[Start QUOTED TEXT]

Quality education is a must for a successful and a secure future. For most of us, quality education means studying either from a premium institution of India or from abroad. The fees of the premier institutions of India are at a hike. According to the studies, the cost of education is increasing at an average of 15% per annum. The tentative cost of pursuing MBA is up from Rs 2.5 lakh to Rs 20 lakh in 15 years. And studying from abroad is in itself expensive. It becomes difficult for some of the students, who are deserving, to afford the fees of such institutions. Thus, education loans are vitally important.

Education loans came into existence in 1995, started by the SBI Bank and after that many banks started offering education loan. The Indian banking sector began giving education loan from 2001 onwards. Education loan is thus, ‘funds offered by financial institutions to meritorious and/or deserving students so that the latter can pursue their basic/higher education, in India or abroad’. At present, almost all banks in India offer education loans.

Features and Benefits of Education Loan

  • Anyone with a will to study can apply for an education loan
  • Loan amounts are available for a maximum amount of 30 lakhs for education in India. And for education in abroad loans are available for a maximum amount of 30 lakhs.
  • Education loans are provided to pursue all types of academic courses, in India and abroad. The courses include graduation/higher education, post-graduation, technical, professional, and management courses.

[End QUOTED TEXT]

TASK A
Copy down the passage on education loans, starting at "Education loans came" and ending at "of 30 lakhs.".
The entries that follow are unrelated to the passage on education loans.

[Start EXCERPTED DATA]

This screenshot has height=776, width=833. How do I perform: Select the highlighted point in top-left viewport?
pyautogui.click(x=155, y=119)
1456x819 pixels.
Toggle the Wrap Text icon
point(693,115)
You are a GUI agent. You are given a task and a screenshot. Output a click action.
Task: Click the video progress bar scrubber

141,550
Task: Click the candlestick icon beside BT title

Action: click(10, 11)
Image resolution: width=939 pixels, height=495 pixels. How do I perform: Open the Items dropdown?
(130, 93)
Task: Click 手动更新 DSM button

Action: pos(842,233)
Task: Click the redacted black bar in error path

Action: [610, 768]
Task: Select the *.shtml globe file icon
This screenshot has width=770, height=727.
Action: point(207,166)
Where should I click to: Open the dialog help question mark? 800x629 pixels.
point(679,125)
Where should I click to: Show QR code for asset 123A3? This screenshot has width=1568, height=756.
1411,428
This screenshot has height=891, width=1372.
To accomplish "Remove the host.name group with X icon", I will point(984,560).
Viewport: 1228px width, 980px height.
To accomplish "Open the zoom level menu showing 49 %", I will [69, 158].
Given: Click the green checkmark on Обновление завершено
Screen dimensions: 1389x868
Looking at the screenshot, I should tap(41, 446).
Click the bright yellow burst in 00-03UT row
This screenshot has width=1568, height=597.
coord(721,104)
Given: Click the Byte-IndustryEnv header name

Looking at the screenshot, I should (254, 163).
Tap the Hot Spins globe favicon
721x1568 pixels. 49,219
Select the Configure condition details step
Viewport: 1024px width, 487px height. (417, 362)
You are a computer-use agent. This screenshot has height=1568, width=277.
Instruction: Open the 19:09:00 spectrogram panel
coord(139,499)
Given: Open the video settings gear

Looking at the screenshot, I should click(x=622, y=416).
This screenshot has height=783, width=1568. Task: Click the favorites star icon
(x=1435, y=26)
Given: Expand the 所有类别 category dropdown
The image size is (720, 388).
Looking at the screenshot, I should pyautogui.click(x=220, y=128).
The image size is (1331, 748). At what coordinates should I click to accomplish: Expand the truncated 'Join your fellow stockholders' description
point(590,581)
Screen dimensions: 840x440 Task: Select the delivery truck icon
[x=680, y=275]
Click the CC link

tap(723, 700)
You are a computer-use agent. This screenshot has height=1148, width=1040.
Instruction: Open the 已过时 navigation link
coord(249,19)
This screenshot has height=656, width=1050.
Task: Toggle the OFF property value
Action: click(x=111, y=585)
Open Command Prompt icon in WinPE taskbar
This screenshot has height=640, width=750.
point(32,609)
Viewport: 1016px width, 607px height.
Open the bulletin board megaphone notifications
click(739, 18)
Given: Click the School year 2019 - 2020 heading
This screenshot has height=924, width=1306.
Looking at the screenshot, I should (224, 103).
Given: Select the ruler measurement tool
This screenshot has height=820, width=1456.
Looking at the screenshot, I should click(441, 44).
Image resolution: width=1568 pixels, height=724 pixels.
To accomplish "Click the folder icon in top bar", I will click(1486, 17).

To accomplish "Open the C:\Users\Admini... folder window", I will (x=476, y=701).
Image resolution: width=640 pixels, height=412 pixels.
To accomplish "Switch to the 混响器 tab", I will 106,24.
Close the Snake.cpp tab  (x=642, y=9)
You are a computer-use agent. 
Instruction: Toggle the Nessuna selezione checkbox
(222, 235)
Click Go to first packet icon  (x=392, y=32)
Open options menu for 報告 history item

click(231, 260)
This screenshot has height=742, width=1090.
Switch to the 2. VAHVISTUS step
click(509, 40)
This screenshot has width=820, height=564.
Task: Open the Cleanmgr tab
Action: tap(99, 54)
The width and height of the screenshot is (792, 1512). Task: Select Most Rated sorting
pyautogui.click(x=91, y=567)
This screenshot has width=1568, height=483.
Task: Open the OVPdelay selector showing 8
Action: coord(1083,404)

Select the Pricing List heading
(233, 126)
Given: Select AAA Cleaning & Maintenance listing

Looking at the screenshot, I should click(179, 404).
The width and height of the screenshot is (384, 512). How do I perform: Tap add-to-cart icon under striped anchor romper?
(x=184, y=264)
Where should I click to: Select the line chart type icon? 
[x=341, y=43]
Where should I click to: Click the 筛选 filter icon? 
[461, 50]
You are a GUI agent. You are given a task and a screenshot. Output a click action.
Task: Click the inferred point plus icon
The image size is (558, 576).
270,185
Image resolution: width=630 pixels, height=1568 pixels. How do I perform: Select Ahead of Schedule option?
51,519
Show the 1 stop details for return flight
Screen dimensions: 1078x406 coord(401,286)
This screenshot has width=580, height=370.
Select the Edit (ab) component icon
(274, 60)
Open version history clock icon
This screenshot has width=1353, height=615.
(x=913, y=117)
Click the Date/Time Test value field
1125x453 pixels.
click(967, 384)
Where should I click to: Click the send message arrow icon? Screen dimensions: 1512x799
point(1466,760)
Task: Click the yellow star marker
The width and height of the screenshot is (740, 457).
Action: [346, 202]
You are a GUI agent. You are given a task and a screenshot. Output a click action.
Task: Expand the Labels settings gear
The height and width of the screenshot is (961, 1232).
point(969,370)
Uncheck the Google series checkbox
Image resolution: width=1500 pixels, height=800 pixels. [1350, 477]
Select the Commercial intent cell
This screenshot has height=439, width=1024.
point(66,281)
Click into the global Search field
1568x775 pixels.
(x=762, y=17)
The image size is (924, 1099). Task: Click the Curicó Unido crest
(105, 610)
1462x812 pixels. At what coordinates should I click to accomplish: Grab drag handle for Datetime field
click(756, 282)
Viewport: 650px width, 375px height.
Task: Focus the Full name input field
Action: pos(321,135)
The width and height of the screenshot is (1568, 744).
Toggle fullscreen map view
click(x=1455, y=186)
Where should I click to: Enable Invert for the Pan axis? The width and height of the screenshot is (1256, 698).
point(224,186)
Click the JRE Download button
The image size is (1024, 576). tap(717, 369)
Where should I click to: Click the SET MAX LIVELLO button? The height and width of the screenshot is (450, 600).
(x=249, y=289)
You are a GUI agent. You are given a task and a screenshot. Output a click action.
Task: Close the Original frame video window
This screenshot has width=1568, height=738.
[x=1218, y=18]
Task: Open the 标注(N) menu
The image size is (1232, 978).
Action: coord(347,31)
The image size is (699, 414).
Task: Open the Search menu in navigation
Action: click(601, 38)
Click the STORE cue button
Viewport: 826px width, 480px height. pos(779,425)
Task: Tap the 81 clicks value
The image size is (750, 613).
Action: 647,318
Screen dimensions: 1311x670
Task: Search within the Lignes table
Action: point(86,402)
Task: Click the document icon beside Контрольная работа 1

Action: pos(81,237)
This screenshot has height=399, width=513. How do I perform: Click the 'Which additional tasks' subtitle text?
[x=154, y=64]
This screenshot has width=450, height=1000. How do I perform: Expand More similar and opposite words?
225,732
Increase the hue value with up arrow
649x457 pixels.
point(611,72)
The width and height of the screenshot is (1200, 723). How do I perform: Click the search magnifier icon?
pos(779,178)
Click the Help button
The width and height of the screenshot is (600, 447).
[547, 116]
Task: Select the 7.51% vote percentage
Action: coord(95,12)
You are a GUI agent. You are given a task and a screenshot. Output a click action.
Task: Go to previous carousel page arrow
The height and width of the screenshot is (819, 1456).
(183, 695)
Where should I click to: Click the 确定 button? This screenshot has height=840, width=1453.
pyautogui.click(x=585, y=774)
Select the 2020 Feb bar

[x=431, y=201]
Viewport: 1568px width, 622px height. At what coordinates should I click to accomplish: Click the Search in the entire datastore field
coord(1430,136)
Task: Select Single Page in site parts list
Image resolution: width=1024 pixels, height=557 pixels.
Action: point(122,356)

[End EXCERPTED DATA]

TASK B
Extract the entries starting at the first entry and ending at the line containing "Action: click(10, 11)", with both ends included.

FULL ANSWER A
Education loans came into existence in 1995, started by the SBI Bank and after that many banks started offering education loan. The Indian banking sector began giving education loan from 2001 onwards. Education loan is thus, ‘funds offered by financial institutions to meritorious and/or deserving students so that the latter can pursue their basic/higher education, in India or abroad’. At present, almost all banks in India offer education loans.

Features and Benefits of Education Loan

  • Anyone with a will to study can apply for an education loan
  • Loan amounts are available for a maximum amount of 30 lakhs for education in India. And for education in abroad loans are available for a maximum amount of 30 lakhs.

FULL ANSWER B
This screenshot has height=776, width=833. How do I perform: Select the highlighted point in top-left viewport?
pyautogui.click(x=155, y=119)
1456x819 pixels.
Toggle the Wrap Text icon
point(693,115)
You are a GUI agent. You are given a task and a screenshot. Output a click action.
Task: Click the video progress bar scrubber

141,550
Task: Click the candlestick icon beside BT title

Action: click(10, 11)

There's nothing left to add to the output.